Last week, another prominent New Yorker died. Mario Cuomo’s passing in 2015 received plenty of attention, but the death of Antonin Scalia, another Long Island native (both from Queens County), was national news with flags flying at half mast all across the nation.
When President Ronald Reagan appointed Scalia to the U.S. Supreme Court in 1986, it was during the high tide of American-style conservatism. It appeared that Scalia was at that vanguard of a legal counter-revolution. However, with the presidencies of George H.W. Bush and George W. Bush, that tide receded backward in a hurry. As a result, Scalia spent a career in dissent. He was very much the Jesse Helms of the Supreme Court. Helms, an equally conservative senator from North Carolina, was probably on the losing end of more 99-1 votes in U.S. Senate history. Scalia, if he didn’t cast the most dissenting votes, may have written the greatest number of dissenting opinions, at least in recent court history. Those dissents could be acerbic, witty, angry and learned.

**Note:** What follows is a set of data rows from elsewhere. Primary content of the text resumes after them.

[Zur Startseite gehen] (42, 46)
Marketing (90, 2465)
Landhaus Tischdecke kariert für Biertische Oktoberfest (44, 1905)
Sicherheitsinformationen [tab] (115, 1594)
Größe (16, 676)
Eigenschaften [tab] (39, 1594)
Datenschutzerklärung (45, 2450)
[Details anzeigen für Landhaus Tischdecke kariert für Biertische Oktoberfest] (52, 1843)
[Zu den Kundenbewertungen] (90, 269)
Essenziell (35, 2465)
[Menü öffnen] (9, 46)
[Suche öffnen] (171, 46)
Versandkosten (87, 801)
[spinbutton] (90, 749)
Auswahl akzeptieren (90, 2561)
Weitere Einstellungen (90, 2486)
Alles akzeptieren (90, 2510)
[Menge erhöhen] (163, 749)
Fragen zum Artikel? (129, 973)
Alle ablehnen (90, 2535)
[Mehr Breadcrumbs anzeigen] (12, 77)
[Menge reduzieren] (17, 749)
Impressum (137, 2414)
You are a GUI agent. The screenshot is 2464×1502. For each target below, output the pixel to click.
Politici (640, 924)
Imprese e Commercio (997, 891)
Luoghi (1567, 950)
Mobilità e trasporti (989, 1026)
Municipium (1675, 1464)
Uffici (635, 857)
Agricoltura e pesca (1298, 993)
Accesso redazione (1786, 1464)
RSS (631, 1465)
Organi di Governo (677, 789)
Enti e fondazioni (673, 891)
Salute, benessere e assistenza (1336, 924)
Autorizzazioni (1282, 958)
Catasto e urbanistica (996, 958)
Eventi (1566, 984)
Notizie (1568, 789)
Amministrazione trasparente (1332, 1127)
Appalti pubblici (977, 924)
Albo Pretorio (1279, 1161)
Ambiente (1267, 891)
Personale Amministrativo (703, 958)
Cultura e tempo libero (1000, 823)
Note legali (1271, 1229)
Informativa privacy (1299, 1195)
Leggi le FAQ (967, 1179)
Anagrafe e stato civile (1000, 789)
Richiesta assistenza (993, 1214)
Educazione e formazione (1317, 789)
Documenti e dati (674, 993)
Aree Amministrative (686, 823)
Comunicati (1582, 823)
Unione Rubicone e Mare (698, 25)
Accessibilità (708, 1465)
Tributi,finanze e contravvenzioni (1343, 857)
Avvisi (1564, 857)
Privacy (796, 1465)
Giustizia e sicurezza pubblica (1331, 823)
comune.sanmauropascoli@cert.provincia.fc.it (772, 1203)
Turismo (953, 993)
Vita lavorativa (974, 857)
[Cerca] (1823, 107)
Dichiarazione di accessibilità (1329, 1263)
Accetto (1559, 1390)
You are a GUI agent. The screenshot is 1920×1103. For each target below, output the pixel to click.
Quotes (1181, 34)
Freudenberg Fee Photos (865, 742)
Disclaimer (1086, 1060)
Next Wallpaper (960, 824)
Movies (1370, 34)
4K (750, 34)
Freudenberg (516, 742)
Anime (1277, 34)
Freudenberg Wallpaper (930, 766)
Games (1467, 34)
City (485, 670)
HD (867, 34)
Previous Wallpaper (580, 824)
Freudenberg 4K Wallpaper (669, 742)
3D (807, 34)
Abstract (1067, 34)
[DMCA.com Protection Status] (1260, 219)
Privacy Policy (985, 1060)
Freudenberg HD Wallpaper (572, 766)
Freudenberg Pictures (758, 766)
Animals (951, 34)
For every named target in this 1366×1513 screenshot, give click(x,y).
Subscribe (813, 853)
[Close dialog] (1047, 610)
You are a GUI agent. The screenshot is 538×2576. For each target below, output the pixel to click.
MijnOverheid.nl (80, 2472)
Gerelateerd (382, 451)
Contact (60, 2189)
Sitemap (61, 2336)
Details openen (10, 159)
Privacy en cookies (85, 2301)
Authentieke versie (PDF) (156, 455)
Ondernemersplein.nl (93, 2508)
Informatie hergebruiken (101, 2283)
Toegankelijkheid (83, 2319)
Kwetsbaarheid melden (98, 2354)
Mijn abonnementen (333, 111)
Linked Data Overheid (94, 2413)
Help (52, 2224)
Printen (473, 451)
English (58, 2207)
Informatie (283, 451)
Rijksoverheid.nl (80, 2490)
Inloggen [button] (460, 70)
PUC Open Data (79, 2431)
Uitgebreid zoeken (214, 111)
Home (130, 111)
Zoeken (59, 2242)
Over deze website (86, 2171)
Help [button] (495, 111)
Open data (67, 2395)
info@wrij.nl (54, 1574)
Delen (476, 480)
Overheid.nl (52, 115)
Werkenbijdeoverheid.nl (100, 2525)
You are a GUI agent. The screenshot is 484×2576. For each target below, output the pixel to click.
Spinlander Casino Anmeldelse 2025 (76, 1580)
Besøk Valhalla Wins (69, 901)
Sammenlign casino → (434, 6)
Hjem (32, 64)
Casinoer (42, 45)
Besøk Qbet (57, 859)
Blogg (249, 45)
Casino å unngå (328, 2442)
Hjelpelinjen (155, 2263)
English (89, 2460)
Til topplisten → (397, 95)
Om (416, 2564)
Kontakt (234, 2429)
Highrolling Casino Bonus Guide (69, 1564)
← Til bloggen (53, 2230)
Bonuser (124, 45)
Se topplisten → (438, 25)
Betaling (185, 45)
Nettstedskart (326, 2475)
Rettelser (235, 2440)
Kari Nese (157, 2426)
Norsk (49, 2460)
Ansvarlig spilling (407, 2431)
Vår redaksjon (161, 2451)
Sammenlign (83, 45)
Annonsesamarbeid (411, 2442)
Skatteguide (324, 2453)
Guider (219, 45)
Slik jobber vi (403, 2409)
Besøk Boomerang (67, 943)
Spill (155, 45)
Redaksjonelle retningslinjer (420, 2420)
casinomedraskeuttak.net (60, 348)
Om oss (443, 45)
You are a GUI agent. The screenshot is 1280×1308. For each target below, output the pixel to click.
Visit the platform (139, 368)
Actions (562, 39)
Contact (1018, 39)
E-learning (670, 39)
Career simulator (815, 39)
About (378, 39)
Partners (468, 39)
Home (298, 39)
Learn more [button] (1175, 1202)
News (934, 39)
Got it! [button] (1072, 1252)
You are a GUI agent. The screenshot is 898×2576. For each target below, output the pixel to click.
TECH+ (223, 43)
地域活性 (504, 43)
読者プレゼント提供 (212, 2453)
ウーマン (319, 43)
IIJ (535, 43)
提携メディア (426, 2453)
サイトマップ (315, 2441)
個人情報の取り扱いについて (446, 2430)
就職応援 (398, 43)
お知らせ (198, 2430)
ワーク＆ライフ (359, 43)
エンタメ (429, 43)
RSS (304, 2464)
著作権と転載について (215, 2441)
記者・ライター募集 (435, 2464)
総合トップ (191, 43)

Constantly in the minority, Scalia hoped that such dissents might educate the rising generation of legal scholars.
Scalia, by all reports, enjoyed his time in public service immensely. He was both a prolific author and a prolific progenitor, siring a brood of nine children, including one who became a Catholic priest. He was friendly with Ruth Bader Ginsburg and Elena Kagan, his fellow New Yorkers on the court. Also according to reports, the Scalia family and the Ginsburg family often socialized, proving that ideological differences may not impede personal friendships.
Scalia will be remembered, if at all, as one of those “beautiful losers,” a term that inspired an old Leonard Cohen tune. Scalia’s signature legal philosophy, “original intent” went out of fashion in the early 1940s and has stayed in the minority ever since. This is not criticism. Scalia, through no fault of his own, had simply seen history pass him by.
Still, for a most robust life, one devoted to scholarship and family and all performed with a cheerful disposition, Antonin Scalia is a fine model for young people to emulate.